__STATED GOAL__
Quote the passage from the Dynare forum thread below, starting at the words "For the Steady" and ending after "the Ramsey model)".

__DOCUMENT__
◇ ◇ ◇
Unfortunately, even after having the SS for the RamseyCoop model the Blanchard-Kahn conditions won’t hold with any toolboxes or my code so my guess is that even if Dynare ramsey_model() would obtain the SS, probably the same would happen.

My questions are two-fold:

1. Why Dynare cannot find the SS and obtain a solution for the Cooperative case with 1 planner and 3 instruments? (it worked for 1 instrument).

2. What does it mean to find 2 Steady States (as I did in Cooperation)?. Is this a sign of a multiple equilibria case and gives any hints on why the Blanchard-Kahn condition won’t hold with the other toolboxes (or my code using the symbolic toolbox) leading to indeterminacy?

Best,

Camilo

Thanks for the detailed information. Unfortunately, this is a more complicated issue than normal. It may take a bit to have a deeper look at the issue.

Hi I am learning Bodenstein et al (2019, JME) and their toolbox. But I came across a lot of obstacles and can not run it successfully. I am a new learner of DSGE and Dynare. Their toolbox was released in 2019, so that I guess there are some problems with editions. I first tried to edit some coding I am familiar like the _steadystate.m, but still can not walk through it afterwards. For now, I could not calculate the LM variables. To be specific, when I run the OLS as the toolbox did, it said the matrix deficiency. This problem confuses me for a long time as well as this toolbox. Could you please give me some clues? Would you mind sharing the code that works? Thank you so much

If you use their toolbox I recommend using versions of Dynare from that time, anything before 4.6. After that version (or approximately that version) the structure of the Steady State files changed.

See:

There are other (non dynare but structural) issues you may be having. If it’s the example models of Bodenstein et al 2019 there’s no issue. But if you have a model with more planners or so, then you may have problems with the Blanchard-Kahn conditions or with finding the Steady State of the Ramsey Model (maximization problem of the planner). In the first case (too many planners), you will have to use something different to their toolbox. In the other case (difficulty finding the Steady State), try to simplify the model as much as you can, usually too many restrictions they may not care about lead to zero-valued Lagrange multipliers for the planners that generate problems of singularity that the problem cannot get around to for estimation.

For the Steady state is also useful to follow Christiano, Motto, and Rostagno (2007):

In this case, you would be finding an Instrument Contingent Steady State (a slightly different concept than the usual steady state but that’s also a solution to the static system of equations of the Ramsey model)
◇ ◇ ◇
__DATA RECORDS__
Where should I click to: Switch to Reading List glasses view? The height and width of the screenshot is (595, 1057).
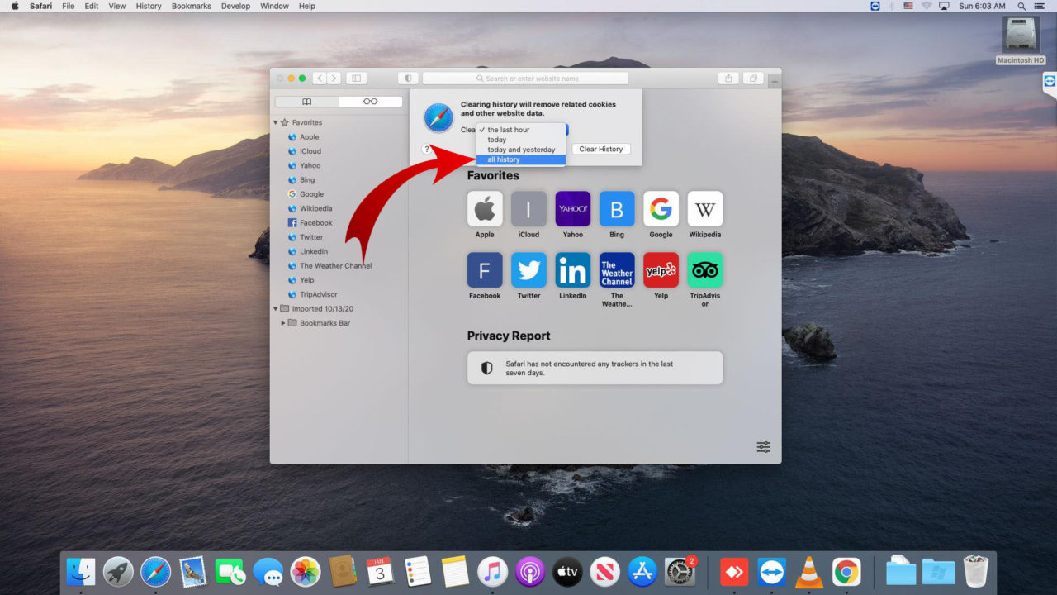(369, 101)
◇ ◇ ◇
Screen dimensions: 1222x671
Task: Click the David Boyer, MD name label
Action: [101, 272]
◇ ◇ ◇
__OUTPUT FOR THIS EXERCISE__
For the Steady state is also useful to follow Christiano, Motto, and Rostagno (2007):

In this case, you would be finding an Instrument Contingent Steady State (a slightly different concept than the usual steady state but that’s also a solution to the static system of equations of the Ramsey model)